Given a matrix $X \in \mathbb{R}^{m \times n}$ we may form the correlation matrices $X \cdot X^T \in \mathbb{R}^{m \times m}$ and $X^T \cdot X \in \mathbb{R}^{n \times n}$. Now, since these correlation matrices are both square they both have eigendecompositions and we may show that they have the same eigenvalues.

Indeed, let’s suppose:

$$\exists \vec{u} \in \mathbb{R}^{m},X \cdot X^T \cdot \vec{u} = \lambda \vec{u}$$

then we have:

$$\vec{v} = X^T \vec{u} \in \mathbb{R}^n$$

$$X^T \cdot X \cdot \vec{v} = \lambda \vec{v}$$

so the eigenvectors of $X \cdot X^T$ and $X^T \cdot X$ are linear transformations of each other and we may deduce that they have the following eigendecompositions:

$$\exists V \in \mathbb{R}^{n \times m}, X^T \cdot X \cdot V = V \cdot \text{diag}(\vec{\lambda})$$

$$\exists U \in \mathbb{R}^{m \times m}, X \cdot X^T \cdot U = U \cdot \text{diag}(\vec{\lambda})$$

so $\text{diag}(\vec{\lambda}) \in \mathbb{R}^{m \times m}$.

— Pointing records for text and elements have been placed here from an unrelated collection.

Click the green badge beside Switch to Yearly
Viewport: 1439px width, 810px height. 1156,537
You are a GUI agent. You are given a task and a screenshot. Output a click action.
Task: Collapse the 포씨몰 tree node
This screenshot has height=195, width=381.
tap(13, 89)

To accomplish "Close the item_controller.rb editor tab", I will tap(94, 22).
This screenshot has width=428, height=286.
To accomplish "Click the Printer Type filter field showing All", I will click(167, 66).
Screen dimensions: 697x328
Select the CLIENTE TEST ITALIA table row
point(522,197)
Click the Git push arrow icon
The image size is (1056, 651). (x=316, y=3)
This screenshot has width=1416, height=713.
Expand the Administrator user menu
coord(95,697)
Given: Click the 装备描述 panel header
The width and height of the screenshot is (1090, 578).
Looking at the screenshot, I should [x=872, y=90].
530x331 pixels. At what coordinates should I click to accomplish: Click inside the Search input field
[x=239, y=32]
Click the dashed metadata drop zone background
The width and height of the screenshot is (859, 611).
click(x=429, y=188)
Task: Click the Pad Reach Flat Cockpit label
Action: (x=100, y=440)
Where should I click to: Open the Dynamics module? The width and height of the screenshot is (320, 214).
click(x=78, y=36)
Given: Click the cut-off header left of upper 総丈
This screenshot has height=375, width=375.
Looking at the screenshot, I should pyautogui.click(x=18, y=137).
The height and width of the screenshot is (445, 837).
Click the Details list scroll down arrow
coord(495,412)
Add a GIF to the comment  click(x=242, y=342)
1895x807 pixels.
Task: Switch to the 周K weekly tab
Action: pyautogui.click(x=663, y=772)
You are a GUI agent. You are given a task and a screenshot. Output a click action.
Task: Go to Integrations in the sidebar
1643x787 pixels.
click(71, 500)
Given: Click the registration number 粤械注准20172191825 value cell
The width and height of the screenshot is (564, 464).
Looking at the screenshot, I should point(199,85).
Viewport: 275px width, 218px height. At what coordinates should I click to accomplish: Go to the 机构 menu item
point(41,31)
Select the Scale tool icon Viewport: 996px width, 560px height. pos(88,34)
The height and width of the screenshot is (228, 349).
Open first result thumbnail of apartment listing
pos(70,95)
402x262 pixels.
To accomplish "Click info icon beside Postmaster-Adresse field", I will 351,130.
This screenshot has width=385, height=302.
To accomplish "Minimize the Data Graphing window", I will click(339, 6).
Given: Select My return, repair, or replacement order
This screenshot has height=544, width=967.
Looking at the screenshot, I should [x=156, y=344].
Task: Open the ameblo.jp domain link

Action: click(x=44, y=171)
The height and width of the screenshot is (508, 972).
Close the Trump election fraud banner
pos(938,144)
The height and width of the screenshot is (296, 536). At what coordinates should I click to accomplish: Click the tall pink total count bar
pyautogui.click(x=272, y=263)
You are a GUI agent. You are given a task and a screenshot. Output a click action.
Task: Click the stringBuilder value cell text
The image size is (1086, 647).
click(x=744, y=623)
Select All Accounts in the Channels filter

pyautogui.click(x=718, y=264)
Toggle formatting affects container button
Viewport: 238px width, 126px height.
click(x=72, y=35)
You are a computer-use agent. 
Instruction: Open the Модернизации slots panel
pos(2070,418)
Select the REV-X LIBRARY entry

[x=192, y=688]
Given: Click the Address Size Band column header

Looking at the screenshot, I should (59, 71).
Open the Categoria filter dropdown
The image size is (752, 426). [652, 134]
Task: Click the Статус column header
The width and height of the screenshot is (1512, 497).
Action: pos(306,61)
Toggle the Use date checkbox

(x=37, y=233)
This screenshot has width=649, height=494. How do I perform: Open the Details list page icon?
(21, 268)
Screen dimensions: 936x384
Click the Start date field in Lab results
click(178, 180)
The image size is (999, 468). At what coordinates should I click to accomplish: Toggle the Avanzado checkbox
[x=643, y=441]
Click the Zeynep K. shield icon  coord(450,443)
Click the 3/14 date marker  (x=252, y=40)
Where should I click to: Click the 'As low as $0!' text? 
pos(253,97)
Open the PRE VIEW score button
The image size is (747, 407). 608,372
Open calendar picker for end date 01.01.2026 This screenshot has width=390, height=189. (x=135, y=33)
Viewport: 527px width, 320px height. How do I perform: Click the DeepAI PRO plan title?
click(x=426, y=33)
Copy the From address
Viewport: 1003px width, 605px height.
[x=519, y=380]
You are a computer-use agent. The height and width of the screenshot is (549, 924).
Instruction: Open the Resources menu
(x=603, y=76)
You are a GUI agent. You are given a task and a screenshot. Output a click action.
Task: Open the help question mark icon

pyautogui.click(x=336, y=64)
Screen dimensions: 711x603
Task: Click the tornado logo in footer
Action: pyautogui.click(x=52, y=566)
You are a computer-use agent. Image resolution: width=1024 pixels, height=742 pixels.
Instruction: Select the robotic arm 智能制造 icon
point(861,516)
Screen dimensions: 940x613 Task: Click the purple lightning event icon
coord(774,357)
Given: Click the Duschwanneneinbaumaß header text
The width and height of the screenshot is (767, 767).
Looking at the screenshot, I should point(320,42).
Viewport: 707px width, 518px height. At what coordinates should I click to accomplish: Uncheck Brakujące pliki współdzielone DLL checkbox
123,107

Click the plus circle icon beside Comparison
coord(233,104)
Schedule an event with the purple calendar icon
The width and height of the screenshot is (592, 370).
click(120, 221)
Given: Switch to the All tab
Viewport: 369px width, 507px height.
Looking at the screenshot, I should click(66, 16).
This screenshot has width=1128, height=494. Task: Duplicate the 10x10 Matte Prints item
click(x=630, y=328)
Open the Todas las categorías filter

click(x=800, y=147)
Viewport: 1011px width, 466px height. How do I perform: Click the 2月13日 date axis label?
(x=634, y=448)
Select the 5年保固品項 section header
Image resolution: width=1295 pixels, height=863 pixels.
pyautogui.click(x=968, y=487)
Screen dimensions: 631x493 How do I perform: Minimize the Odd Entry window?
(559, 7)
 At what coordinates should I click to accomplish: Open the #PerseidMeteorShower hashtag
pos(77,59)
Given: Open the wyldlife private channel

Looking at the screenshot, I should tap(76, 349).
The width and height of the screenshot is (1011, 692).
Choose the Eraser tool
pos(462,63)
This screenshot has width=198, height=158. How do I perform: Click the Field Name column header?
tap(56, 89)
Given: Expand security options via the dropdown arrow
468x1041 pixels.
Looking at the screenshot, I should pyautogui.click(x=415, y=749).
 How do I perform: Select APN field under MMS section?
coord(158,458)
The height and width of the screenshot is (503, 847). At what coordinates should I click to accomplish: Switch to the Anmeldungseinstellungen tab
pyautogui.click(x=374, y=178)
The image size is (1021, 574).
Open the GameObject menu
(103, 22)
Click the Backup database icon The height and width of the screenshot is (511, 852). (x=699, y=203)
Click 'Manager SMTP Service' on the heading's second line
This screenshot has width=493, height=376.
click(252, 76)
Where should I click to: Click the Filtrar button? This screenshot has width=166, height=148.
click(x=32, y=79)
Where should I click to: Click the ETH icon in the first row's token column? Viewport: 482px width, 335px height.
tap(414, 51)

Furthermore, we may show that all the eigenvalues $\lambda_i$ are non-negative since $X^T \cdot X$ is positive-semidefinite:

$$\forall z \in \mathbb{R}^n, z^T (X^T \cdot X) z = (Xz)^T (Xz) = \lVert Xz \rVert^2 \geq 0$$

and from this it follows that $\text{diag}(\vec{\lambda})= \Sigma^2$ for some $\Sigma \in \mathbb{R_{+}}^{m \times m}$.

Now, we may note that $X \cdot X^T$ is real and symmetric so we have:

$$X \cdot X^T = U \Sigma^2 U^{-1} = (U \Sigma^2 U^{-1})^T \implies U^T = U^{-1}$$

and so we may deduce that $U$ and $V$ are both unitary matrices.

Combining these results, we have:

$$X \cdot X^T = U \Sigma^2 U^T = (U \Sigma V^T) \cdot (V \Sigma U^T) = (U \Sigma V^T) \cdot (U \Sigma V^T)^T$$

Finally, we claim that $X = U \Sigma V^T$ since by (1) and (2) we have:

$$X \cdot \vec{v_i} = \lambda_i \vec{u_i} \implies \lVert X \vec{v_i} \rVert^2 = \lambda_i = \sigma_i^2$$

which implies:

$$\vec{u_i}^T \cdot X \cdot \vec{v_i} = \sigma_i$$

so in matrix form we have:

$$U^T \cdot X \cdot V = \Sigma \implies X = U \Sigma V^T$$

and this concludes our existence proof that a singular value decomposition exists for rectangular matrices.